Personal information
- Full name: Jeffrey George Wrightson
- Date of birth: 18 May 1968 (age 57)
- Place of birth: Newcastle upon Tyne, England
- Position: Defender

Youth career
- Wallsend Boys Club
- 1984–1986: Newcastle United

Senior career*
- Years: Team / Apps / (Gls)
- 1986–1987: Newcastle United / 4 / (0)
- 1987–1992: Preston North End / 166 / (4)
- 1992–1997: Gateshead / 186 / (1)
- Yeovil Town
- Spennymoor United
- Blyth Spartans

Managerial career
- 2007–2010: Gateshead (assistant)

= Jeff Wrightson =

English footballer (born 1968)

Jeffrey George "Jeff" Wrightson (born 18 May 1968) is an English former footballer who made 170 appearances in the Football League playing as a defender for Newcastle United and Preston North End. He went on to play for a number of non-League clubs, in particular Gateshead where he made more than 200 appearances and where from 2007 to 2010 he was assistant manager.

==Career==
Wrightson was born in Newcastle upon Tyne. He began his football career as a member of Wallsend Boys Club, then signed apprentice forms with his hometown club Newcastle United when he left school in 1984. He played alongside future England international Paul Gascoigne in the Newcastle youth team that won the 1985 FA Youth Cup. Wrightson played four games in the Football League First Division before being released at the end of the 1986–87 season.

Wrightson joined Preston North End, newly promoted to the Third Division and managed by former Newcastle United defender John McGrath. Used mainly as a substitute in his first few months with the club, he played more regularly later in the season and helped the club to a mid-table position. The following season, Preston adopted a three-man defensive line, with Wrightson playing alongside Bob Atkins and Adrian Hughes; they reached the end-of-season playoffs only to lose to eventual winners Port Vale.

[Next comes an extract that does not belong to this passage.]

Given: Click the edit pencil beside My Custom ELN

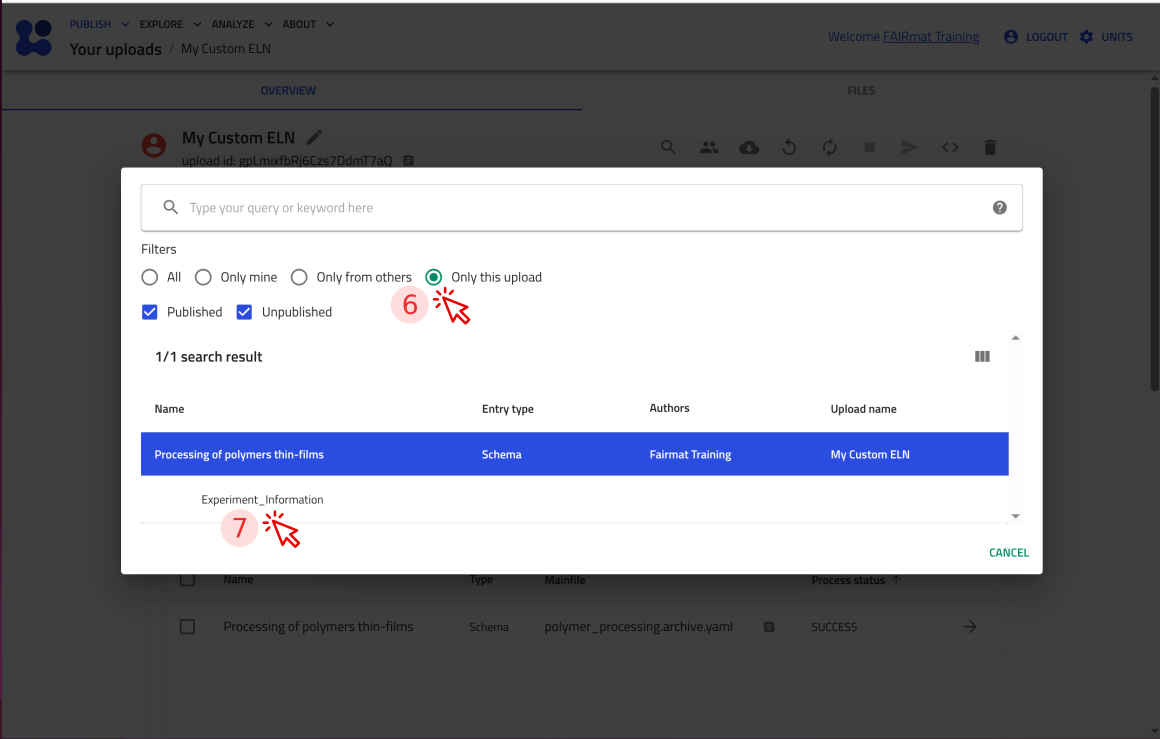Looking at the screenshot, I should tap(314, 137).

Wrightson won the club's Player of the Year award in the 1990–91 season, but was released at the end of the next season after turning down the offer of a new two-year contract. He had scored five goals from nearly 200 games in all competitions. After an unsuccessful trial with Blackpool he returned to his native north-east, where he signed for non-league Gateshead. In five seasons with the club he made a total of 226 appearances, before enjoying spells with Yeovil Town, Spennymoor United and Blyth Spartans.

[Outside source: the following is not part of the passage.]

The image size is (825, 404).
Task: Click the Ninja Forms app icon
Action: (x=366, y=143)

He coached juniors at Walker Central BC for three years, before returning to Gateshead in May 2007 as assistant to former Newcastle and Preston teammate Ian Bogie, newly appointed as first team manager. In 2008 they led the club to promotion to the Conference North, and promotion to the Conference National the following season. Wrightson left Gateshead after the 2009–10 season, as he was unable to commit to a full-time role for the following season.

== Personal life ==
His son Kieran played youth and reserve football for Newcastle United and currently plays Non-League football for North Shields F.C.